Each entry must appear again exactly as it does in the source.
#### MATERIAL FOR THIS TASK
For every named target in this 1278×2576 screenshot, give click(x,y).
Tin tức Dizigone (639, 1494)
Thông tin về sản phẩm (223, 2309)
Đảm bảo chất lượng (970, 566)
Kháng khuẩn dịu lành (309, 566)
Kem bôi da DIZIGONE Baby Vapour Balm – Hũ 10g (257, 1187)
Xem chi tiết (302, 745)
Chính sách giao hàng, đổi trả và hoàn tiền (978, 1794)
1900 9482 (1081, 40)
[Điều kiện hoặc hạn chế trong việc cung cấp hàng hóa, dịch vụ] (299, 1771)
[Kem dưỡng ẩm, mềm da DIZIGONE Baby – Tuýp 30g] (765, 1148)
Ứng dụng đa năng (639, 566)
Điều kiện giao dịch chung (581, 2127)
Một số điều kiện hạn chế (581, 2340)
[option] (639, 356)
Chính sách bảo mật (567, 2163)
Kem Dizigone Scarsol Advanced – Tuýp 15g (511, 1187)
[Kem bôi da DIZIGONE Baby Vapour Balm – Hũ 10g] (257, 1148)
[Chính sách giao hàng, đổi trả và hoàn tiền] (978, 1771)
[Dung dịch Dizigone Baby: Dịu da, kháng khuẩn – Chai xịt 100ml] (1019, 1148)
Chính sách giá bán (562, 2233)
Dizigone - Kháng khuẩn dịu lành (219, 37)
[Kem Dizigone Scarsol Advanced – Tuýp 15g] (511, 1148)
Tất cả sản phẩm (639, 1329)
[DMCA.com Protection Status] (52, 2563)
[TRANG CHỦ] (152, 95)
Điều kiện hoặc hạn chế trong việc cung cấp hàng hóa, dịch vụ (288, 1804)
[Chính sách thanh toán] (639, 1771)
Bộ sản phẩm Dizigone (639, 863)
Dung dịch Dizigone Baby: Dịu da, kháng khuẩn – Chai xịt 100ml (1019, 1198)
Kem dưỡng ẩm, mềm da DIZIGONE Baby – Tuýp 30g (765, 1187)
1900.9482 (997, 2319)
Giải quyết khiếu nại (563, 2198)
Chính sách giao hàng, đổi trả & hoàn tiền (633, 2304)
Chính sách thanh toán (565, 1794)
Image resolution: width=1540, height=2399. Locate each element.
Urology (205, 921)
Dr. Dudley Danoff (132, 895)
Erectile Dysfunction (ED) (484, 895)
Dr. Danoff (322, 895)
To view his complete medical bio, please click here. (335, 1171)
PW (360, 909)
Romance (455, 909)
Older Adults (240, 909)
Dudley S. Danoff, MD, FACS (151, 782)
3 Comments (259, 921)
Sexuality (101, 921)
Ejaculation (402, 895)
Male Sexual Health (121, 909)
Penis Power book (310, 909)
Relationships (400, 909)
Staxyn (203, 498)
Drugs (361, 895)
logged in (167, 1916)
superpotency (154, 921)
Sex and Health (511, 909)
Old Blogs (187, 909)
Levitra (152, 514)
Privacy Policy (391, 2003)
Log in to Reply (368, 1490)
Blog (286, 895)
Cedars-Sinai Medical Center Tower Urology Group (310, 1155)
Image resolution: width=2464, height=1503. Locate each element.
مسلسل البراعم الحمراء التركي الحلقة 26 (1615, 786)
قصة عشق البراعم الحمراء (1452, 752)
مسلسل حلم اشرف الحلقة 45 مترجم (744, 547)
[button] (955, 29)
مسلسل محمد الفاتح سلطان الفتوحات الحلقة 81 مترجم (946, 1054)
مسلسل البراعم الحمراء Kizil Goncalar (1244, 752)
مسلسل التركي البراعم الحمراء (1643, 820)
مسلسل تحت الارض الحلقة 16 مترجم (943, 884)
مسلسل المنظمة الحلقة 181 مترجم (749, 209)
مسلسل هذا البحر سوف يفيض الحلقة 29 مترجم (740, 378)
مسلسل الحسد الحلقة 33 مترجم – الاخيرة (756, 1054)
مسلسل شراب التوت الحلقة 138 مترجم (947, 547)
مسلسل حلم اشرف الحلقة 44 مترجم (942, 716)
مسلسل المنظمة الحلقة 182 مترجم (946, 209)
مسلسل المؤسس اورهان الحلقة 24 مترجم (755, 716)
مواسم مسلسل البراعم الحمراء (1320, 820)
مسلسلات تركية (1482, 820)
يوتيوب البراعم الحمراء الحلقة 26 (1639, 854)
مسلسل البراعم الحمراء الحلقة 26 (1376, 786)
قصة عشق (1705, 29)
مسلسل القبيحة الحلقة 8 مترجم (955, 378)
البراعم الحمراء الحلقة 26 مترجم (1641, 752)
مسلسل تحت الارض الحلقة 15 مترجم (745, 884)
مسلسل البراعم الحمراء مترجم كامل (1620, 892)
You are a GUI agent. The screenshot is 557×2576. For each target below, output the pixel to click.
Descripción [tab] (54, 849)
########
SOLVED PROBLEM -
For every named target in this 1278×2576 screenshot, give click(x,y).
Tin tức Dizigone (639, 1494)
Thông tin về sản phẩm (223, 2309)
Đảm bảo chất lượng (970, 566)
Kháng khuẩn dịu lành (309, 566)
Kem bôi da DIZIGONE Baby Vapour Balm – Hũ 10g (257, 1187)
Xem chi tiết (302, 745)
Chính sách giao hàng, đổi trả và hoàn tiền (978, 1794)
1900 9482 (1081, 40)
[Điều kiện hoặc hạn chế trong việc cung cấp hàng hóa, dịch vụ] (299, 1771)
[Kem dưỡng ẩm, mềm da DIZIGONE Baby – Tuýp 30g] (765, 1148)
Ứng dụng đa năng (639, 566)
Điều kiện giao dịch chung (581, 2127)
Một số điều kiện hạn chế (581, 2340)
[option] (639, 356)
Chính sách bảo mật (567, 2163)
Kem Dizigone Scarsol Advanced – Tuýp 15g (511, 1187)
[Kem bôi da DIZIGONE Baby Vapour Balm – Hũ 10g] (257, 1148)
[Chính sách giao hàng, đổi trả và hoàn tiền] (978, 1771)
[Dung dịch Dizigone Baby: Dịu da, kháng khuẩn – Chai xịt 100ml] (1019, 1148)
Chính sách giá bán (562, 2233)
Dizigone - Kháng khuẩn dịu lành (219, 37)
[Kem Dizigone Scarsol Advanced – Tuýp 15g] (511, 1148)
Tất cả sản phẩm (639, 1329)
[DMCA.com Protection Status] (52, 2563)
[TRANG CHỦ] (152, 95)
Điều kiện hoặc hạn chế trong việc cung cấp hàng hóa, dịch vụ (288, 1804)
[Chính sách thanh toán] (639, 1771)
Bộ sản phẩm Dizigone (639, 863)
Dung dịch Dizigone Baby: Dịu da, kháng khuẩn – Chai xịt 100ml (1019, 1198)
Kem dưỡng ẩm, mềm da DIZIGONE Baby – Tuýp 30g (765, 1187)
1900.9482 (997, 2319)
Giải quyết khiếu nại (563, 2198)
Chính sách giao hàng, đổi trả & hoàn tiền (633, 2304)
Chính sách thanh toán (565, 1794)
Image resolution: width=1540, height=2399. Locate each element.
Urology (205, 921)
Dr. Dudley Danoff (132, 895)
Erectile Dysfunction (ED) (484, 895)
Dr. Danoff (322, 895)
To view his complete medical bio, please click here. (335, 1171)
PW (360, 909)
Romance (455, 909)
Older Adults (240, 909)
Dudley S. Danoff, MD, FACS (151, 782)
3 Comments (259, 921)
Sexuality (101, 921)
Ejaculation (402, 895)
Male Sexual Health (121, 909)
Penis Power book (310, 909)
Relationships (400, 909)
Staxyn (203, 498)
Drugs (361, 895)
logged in (167, 1916)
superpotency (154, 921)
Sex and Health (511, 909)
Old Blogs (187, 909)
Levitra (152, 514)
Privacy Policy (391, 2003)
Log in to Reply (368, 1490)
Blog (286, 895)
Cedars-Sinai Medical Center Tower Urology Group (310, 1155)
Image resolution: width=2464, height=1503. Locate each element.
مسلسل البراعم الحمراء التركي الحلقة 26 (1615, 786)
قصة عشق البراعم الحمراء (1452, 752)
مسلسل حلم اشرف الحلقة 45 مترجم (744, 547)
[button] (955, 29)
مسلسل محمد الفاتح سلطان الفتوحات الحلقة 81 مترجم (946, 1054)
مسلسل البراعم الحمراء Kizil Goncalar (1244, 752)
مسلسل التركي البراعم الحمراء (1643, 820)
مسلسل تحت الارض الحلقة 16 مترجم (943, 884)
مسلسل المنظمة الحلقة 181 مترجم (749, 209)
مسلسل هذا البحر سوف يفيض الحلقة 29 مترجم (740, 378)
مسلسل الحسد الحلقة 33 مترجم – الاخيرة (756, 1054)
مسلسل شراب التوت الحلقة 138 مترجم (947, 547)
مسلسل حلم اشرف الحلقة 44 مترجم (942, 716)
مسلسل المنظمة الحلقة 182 مترجم (946, 209)
مسلسل المؤسس اورهان الحلقة 24 مترجم (755, 716)
مواسم مسلسل البراعم الحمراء (1320, 820)
مسلسلات تركية (1482, 820)
يوتيوب البراعم الحمراء الحلقة 26 (1639, 854)
مسلسل البراعم الحمراء الحلقة 26 (1376, 786)
قصة عشق (1705, 29)
مسلسل القبيحة الحلقة 8 مترجم (955, 378)
البراعم الحمراء الحلقة 26 مترجم (1641, 752)
مسلسل تحت الارض الحلقة 15 مترجم (745, 884)
مسلسل البراعم الحمراء مترجم كامل (1620, 892)
You are a GUI agent. The screenshot is 557×2576. For each target below, output the pixel to click.
Descripción [tab] (54, 849)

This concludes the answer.